To study chromatin-level changes, researchers use chromosome-conformation capture techniques in cell populations, but these methods only give an average 3-D shape. With that average, “you can’t work out the structure of a single cell,” says Ernest Laue, a professor of structural biology at the University of Cambridge in the U.K. Laue is part of a group that has successfully developed a way to quantify the twists and folds of chromosomes in single cells. The method hinges on the work of Takashi Nagano, a researcher at the Babraham Institute who figured out how to scale down the steps of the conventional Hi-C protocol. (See illustration above.) All the basic steps—cross-linking the chromatin to preserve the looping shapes, digesting the non-linked chromatin with an enzyme, and ligating the resulting free ends—occur within the nucleus of the single cell to avoid diluting the chromatin. Sequencing the remaining DNA reveals where the linkages once were (Nature, 502:59-64, 2013). (See “Nuclear Cartography,” The Scientist, October 2014.)

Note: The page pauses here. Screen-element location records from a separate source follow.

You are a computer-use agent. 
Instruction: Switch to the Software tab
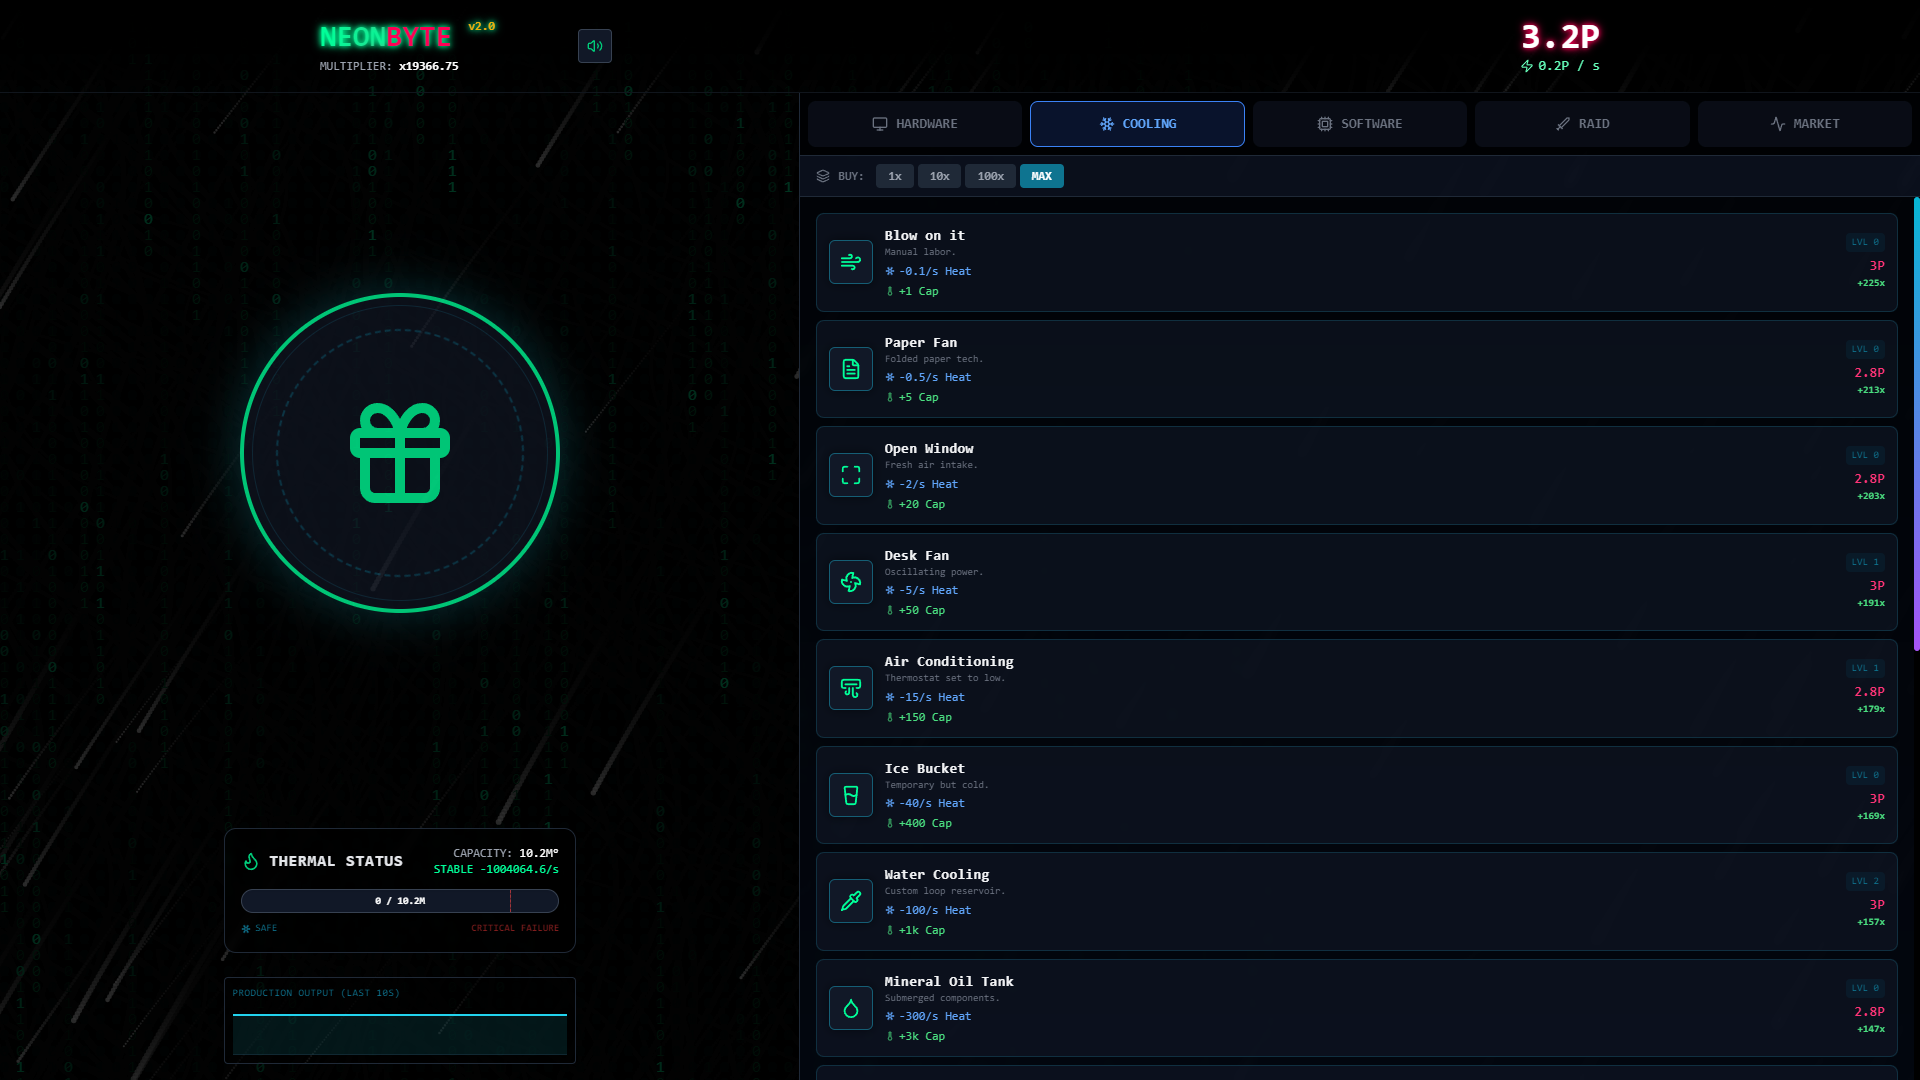pyautogui.click(x=1359, y=124)
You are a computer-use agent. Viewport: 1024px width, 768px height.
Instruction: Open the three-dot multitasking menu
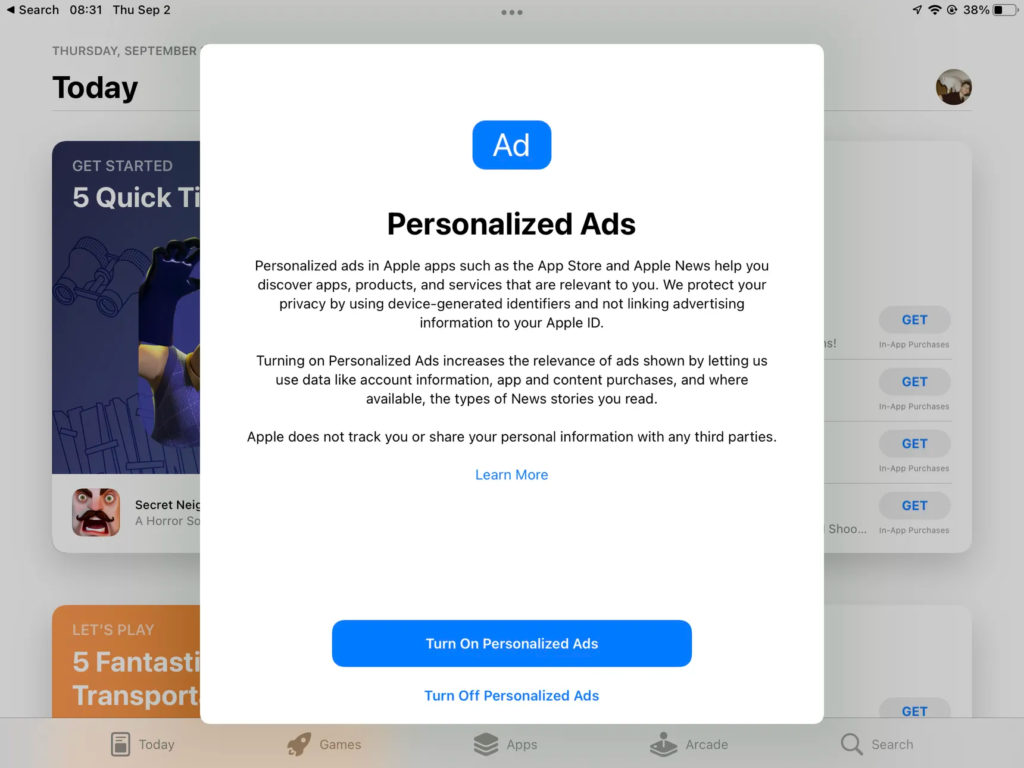coord(511,12)
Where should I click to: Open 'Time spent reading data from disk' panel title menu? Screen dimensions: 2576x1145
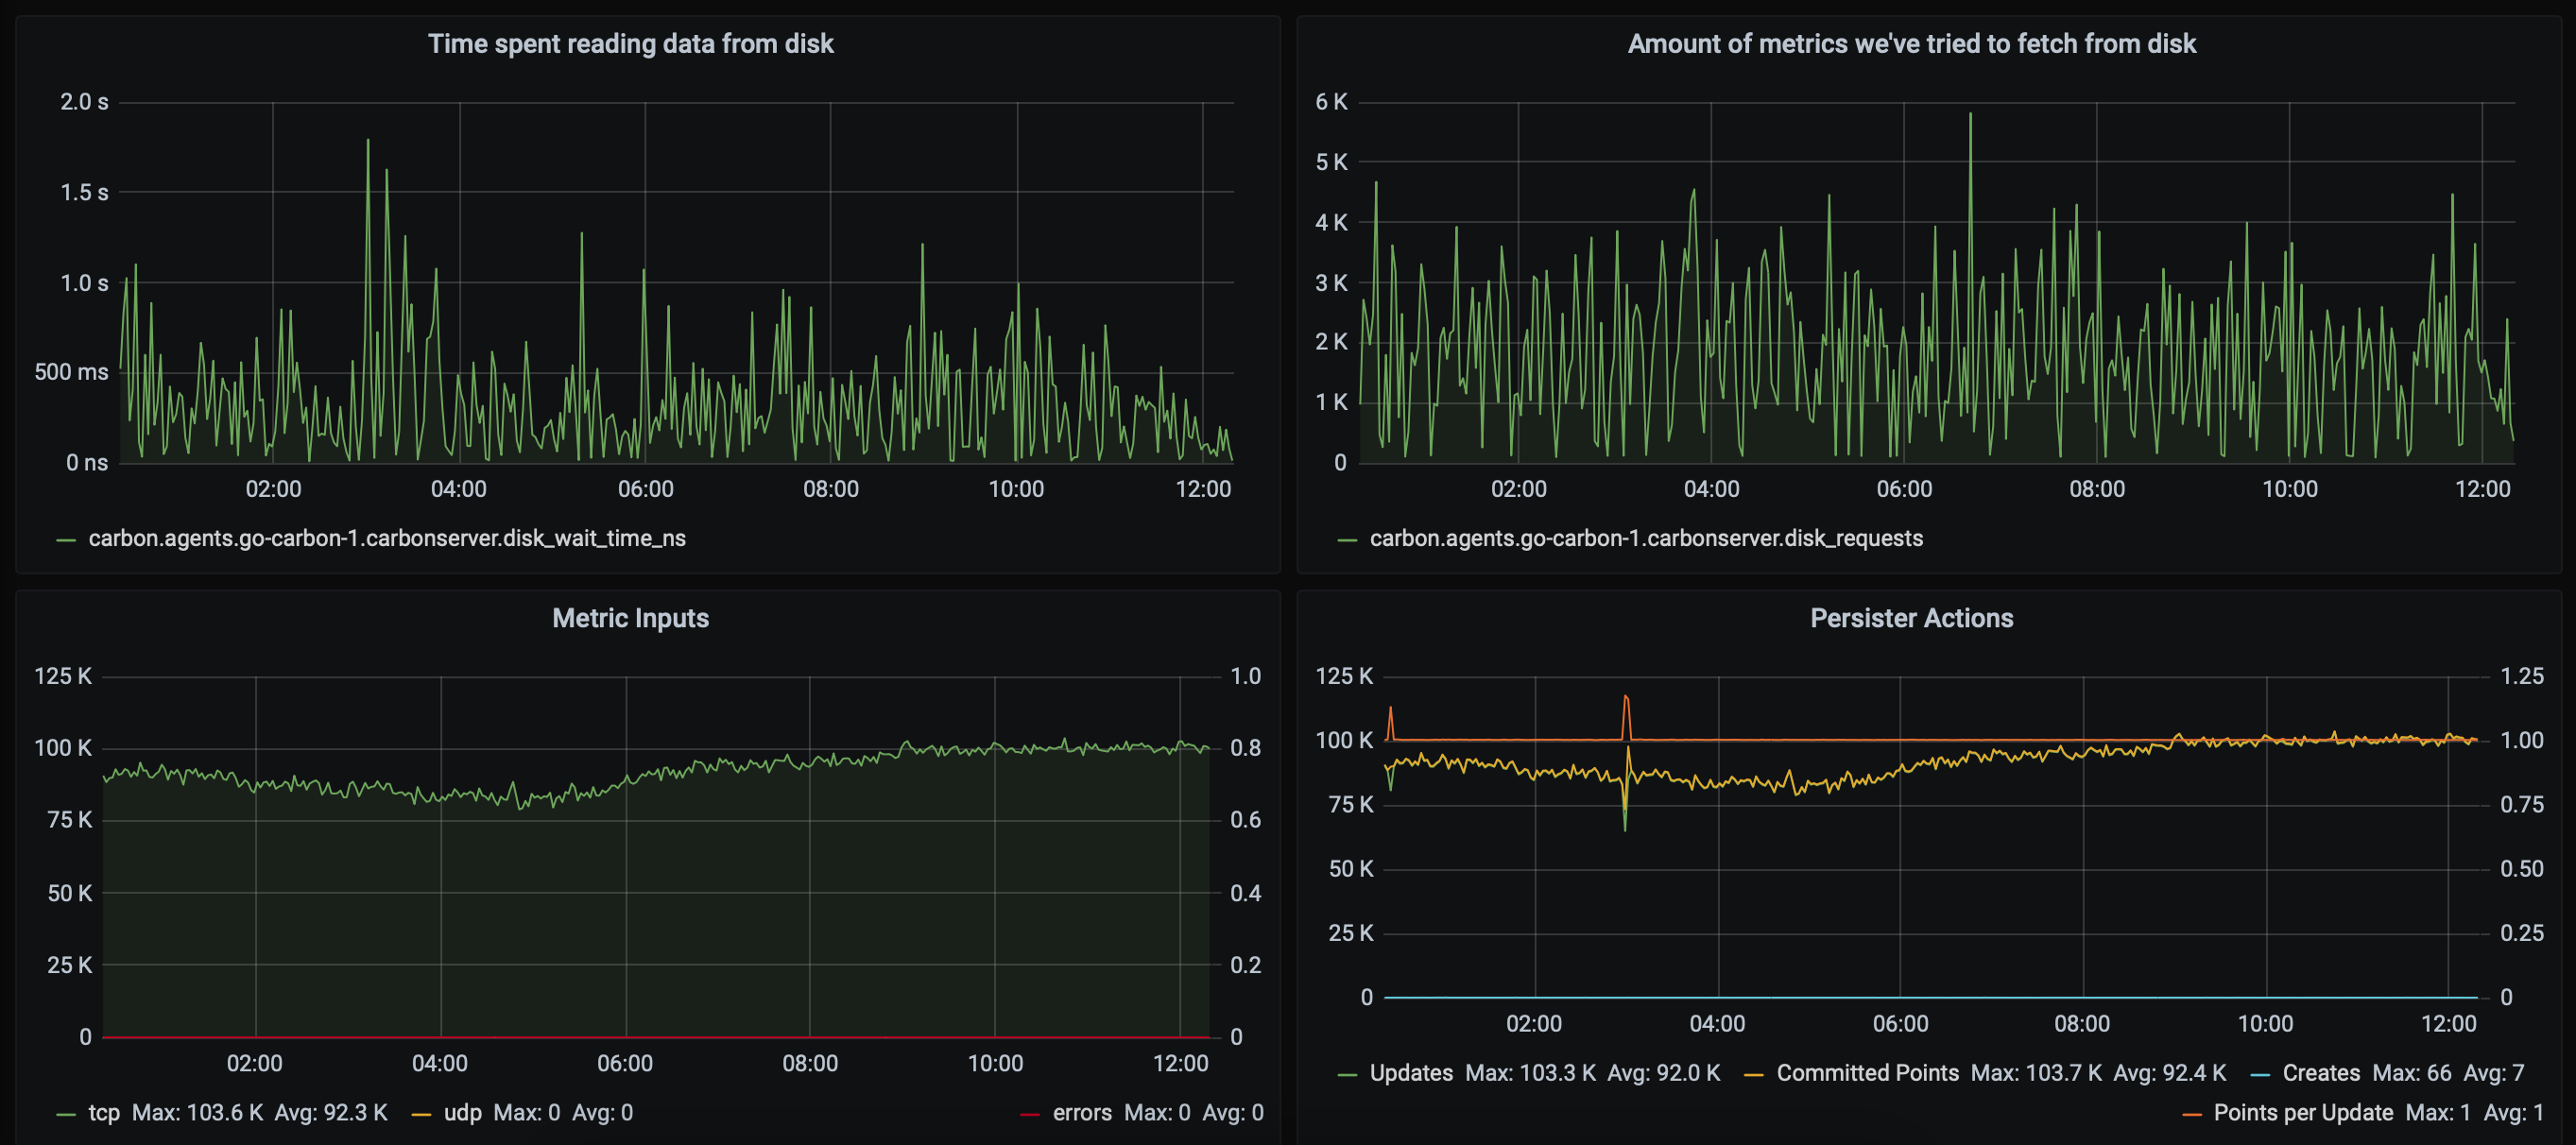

This method is not for the fainthearted: working with such small concentrations requires meticulous attention to detail. Laue notes that Nagano is the only person he knows to get consistent results so far. Also key to the new method was the development of computational analysis employed after the sequencing step, as amplification of the DNA from such small amounts introduces a lot of noise.
To examine changes in living tissues, Kazuki Sasaki of the RIKEN Advanced Science Institute in Japan and colleagues have developed a fluorescence resonance energy transfer (FRET)–based sensor that monitors acetylation at specific histone residues. Their indicator probes, dubbed Histacs, sandwich a histone and an appropriate bromodomain that recognizes acetylation of that histone between two different fluorescent proteins. In the absence of acetylation, the Histac sensor produces a strong fluorescent signal. But when the histone is acetylated, a conformational change increases the distance between the FRET partners, resulting in a weaker signal. The group used the technique to observe acetylation changes associated with mitosis (PNAS, 106:16257-62, 2009). However, the researchers caution that thus far the probes require the addition of modified histones foreign to the cell, which could alter gene expression (Bioorg Med Chem, 20:1887-92, 2012). Future generations of Histac probes may circumvent this problem.
FINAL TIPS AND FORECAST
For all these methods, working with such small amounts of material and reagents makes clean technique all the more important. When you have lots of DNA to work with, the amplification steps drown out contamination. With single cells, “you get contamination anywhere in the pipeline and that will ruin the information,” Kelsey says. “Take all those precautions we used to do with PCR 20 and 30 years ago,” he advises.
The next step for the field, all the experts interviewed agree, is the ability to combine multiple methods. In the coming months and years, protocols on how to look at both the transcriptome and the epigenome of single cells, for example, will be introduced. More kinds of information from a single cell will allow researchers to establish not only what the differences are among the mosaic of cells that make up our bodies, but what the functional consequences of those differences are for development and disease states.